Ihenacho, who received a bachelor’s degree with a major in biology and minor in biochemistry in only three years, landed the 10-week internship shortly after graduating in May. He is studying the role of polycystin-1 and polycystin-2, which are encoded by the genes PKD1 and PKD2 and are responsible for polycystic kidney disease.
For his research, Ihenacho is moving mammary gland epithelial tissues and epithelial nephritic tubules to a 3-D organotypic culture system that closely resembles their natural environment. He also induces a mosaic knockout of the PKD1 and PKD2 genes in these tissues, and studies their development using real-time confocal and differential interference contrast imaging. Through his research, he hopes to better understand the cellular basis of kidney development in order to make therapeutic advancements in the treatment of polycystic kidney disease.
Ihenacho said he gained valuable hands-on experience at Northwest that helped prepare him for the internship. Faculty such as Dr. Ahmed Malkawi, associate professor of chemistry, were instrumental in helping him develop the skills he needed to succeed in his internship.

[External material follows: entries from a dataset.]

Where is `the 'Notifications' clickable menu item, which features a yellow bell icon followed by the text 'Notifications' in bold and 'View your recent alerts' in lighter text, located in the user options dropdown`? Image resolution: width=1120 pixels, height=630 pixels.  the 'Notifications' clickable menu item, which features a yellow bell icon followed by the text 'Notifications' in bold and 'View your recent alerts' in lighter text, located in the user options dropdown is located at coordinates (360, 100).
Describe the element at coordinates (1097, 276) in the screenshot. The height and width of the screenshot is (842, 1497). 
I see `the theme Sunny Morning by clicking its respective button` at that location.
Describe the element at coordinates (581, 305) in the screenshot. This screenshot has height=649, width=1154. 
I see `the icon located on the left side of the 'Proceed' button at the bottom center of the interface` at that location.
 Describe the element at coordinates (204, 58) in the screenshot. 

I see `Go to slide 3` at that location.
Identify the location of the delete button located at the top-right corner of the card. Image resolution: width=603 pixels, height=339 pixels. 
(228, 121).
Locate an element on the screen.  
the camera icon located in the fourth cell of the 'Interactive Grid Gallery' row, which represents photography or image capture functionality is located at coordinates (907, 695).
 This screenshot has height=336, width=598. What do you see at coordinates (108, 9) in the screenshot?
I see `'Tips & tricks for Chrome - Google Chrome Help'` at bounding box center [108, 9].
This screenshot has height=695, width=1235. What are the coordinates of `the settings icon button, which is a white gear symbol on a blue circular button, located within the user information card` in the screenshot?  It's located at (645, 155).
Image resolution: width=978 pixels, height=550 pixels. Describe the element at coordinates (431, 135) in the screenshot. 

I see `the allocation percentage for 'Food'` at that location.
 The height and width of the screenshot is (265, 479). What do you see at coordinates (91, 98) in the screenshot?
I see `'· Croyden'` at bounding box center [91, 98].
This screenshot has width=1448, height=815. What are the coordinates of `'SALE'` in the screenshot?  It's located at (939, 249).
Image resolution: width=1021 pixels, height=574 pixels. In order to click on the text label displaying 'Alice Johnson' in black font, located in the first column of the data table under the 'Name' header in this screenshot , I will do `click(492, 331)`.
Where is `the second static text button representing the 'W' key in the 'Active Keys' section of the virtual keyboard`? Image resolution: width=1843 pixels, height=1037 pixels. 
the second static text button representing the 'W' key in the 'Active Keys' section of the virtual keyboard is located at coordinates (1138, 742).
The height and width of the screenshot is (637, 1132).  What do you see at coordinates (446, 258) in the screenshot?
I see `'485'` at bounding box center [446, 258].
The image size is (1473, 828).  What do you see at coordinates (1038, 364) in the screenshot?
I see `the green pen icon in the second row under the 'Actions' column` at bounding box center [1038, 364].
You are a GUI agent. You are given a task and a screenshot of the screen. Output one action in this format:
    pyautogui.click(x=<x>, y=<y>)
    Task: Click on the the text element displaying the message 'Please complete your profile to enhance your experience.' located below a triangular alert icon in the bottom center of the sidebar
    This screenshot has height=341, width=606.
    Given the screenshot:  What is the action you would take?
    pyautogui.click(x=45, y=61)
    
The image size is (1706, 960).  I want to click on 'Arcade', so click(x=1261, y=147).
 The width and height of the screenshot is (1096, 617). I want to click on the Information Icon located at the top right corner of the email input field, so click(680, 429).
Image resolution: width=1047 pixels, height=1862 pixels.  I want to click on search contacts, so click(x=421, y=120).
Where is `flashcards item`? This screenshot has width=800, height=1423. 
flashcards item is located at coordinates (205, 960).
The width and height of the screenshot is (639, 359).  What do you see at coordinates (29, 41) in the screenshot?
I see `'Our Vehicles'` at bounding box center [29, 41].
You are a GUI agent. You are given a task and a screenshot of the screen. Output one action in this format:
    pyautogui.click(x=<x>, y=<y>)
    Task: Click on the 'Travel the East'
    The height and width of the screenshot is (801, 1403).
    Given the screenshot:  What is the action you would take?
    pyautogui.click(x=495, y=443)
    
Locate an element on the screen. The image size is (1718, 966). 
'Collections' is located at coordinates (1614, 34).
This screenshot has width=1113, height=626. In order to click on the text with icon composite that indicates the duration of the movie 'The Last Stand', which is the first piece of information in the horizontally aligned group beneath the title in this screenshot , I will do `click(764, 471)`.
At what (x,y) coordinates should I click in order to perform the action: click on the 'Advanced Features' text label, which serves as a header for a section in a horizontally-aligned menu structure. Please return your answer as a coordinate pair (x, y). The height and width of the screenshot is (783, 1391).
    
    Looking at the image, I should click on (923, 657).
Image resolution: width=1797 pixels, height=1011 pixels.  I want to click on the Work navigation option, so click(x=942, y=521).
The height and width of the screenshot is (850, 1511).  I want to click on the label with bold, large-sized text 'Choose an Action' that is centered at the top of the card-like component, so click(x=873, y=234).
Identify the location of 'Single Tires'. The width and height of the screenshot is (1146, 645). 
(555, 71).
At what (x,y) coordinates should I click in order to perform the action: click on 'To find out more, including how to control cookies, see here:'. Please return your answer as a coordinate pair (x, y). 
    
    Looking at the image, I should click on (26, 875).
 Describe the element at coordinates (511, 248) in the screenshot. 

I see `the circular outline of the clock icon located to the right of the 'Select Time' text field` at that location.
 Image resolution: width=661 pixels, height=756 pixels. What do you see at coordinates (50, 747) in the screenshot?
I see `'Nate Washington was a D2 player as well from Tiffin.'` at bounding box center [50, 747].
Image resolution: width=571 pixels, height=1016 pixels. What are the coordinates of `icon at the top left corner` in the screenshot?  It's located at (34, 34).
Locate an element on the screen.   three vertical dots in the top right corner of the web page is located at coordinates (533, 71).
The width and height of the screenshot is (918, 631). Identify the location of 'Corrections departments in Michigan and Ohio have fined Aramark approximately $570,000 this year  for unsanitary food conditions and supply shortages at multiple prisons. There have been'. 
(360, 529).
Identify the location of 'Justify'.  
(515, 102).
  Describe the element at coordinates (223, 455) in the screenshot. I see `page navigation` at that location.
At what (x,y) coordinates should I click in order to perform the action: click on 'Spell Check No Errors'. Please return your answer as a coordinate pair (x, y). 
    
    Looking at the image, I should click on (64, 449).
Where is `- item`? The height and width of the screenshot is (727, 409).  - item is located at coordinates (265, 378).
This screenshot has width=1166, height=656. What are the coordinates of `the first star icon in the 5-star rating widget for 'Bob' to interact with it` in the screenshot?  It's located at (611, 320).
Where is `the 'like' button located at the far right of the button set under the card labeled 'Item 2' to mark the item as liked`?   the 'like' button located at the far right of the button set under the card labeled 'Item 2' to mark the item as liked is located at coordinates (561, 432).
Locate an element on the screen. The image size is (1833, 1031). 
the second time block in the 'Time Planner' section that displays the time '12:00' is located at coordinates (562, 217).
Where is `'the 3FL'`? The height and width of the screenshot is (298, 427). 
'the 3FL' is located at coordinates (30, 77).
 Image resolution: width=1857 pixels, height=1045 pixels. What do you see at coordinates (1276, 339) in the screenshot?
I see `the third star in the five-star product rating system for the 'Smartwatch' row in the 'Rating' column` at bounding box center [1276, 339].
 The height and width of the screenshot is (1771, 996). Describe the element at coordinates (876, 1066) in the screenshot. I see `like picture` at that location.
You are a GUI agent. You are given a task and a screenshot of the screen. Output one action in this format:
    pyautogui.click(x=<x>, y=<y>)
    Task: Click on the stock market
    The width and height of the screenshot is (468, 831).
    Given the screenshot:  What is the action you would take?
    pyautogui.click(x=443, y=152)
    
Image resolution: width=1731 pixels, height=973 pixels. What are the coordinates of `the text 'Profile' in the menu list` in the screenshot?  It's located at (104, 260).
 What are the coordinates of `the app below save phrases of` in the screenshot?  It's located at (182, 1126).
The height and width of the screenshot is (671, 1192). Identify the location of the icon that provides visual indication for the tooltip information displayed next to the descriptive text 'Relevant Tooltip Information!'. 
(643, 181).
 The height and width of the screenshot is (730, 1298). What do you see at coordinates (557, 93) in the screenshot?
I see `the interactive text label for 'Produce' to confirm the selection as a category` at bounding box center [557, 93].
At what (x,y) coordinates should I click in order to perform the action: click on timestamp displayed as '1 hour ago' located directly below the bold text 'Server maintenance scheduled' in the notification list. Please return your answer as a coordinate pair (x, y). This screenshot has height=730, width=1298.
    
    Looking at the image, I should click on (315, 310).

“He was really the first person to expose me to research, and I really liked it,” Ihenacho said. “He was a truly dedicated and industrious mentor and teacher. He has helped me a great deal with becoming a competent chemist, and I can only hope to have teachers of his caliber in the next level of my studies.”
Ihenacho also participated in research with Dr. Rafiq Islam, professor of chemistry, on hereditary hemochromatosis, which is closely related to his research at Johns Hopkins. Islam said Ihenacho possessed a level of insight and focus on the project that is rare in an undergraduate student.
Ihenacho said the skills he learns conducting research cannot be compared to classroom learning.
“It’s a lot more practical than anything else I have done before,” Ihenacho said. “In school you do a lot of theoretical stuff, but here you actually see the big picture and you know why you are doing this and that, so it all comes together.”
So far, the results of Ihenacho’s research on epithelial morphogenesis have been promising. After his internship ends in early August, he hopes to continue with his research as long as funding for it is renewed.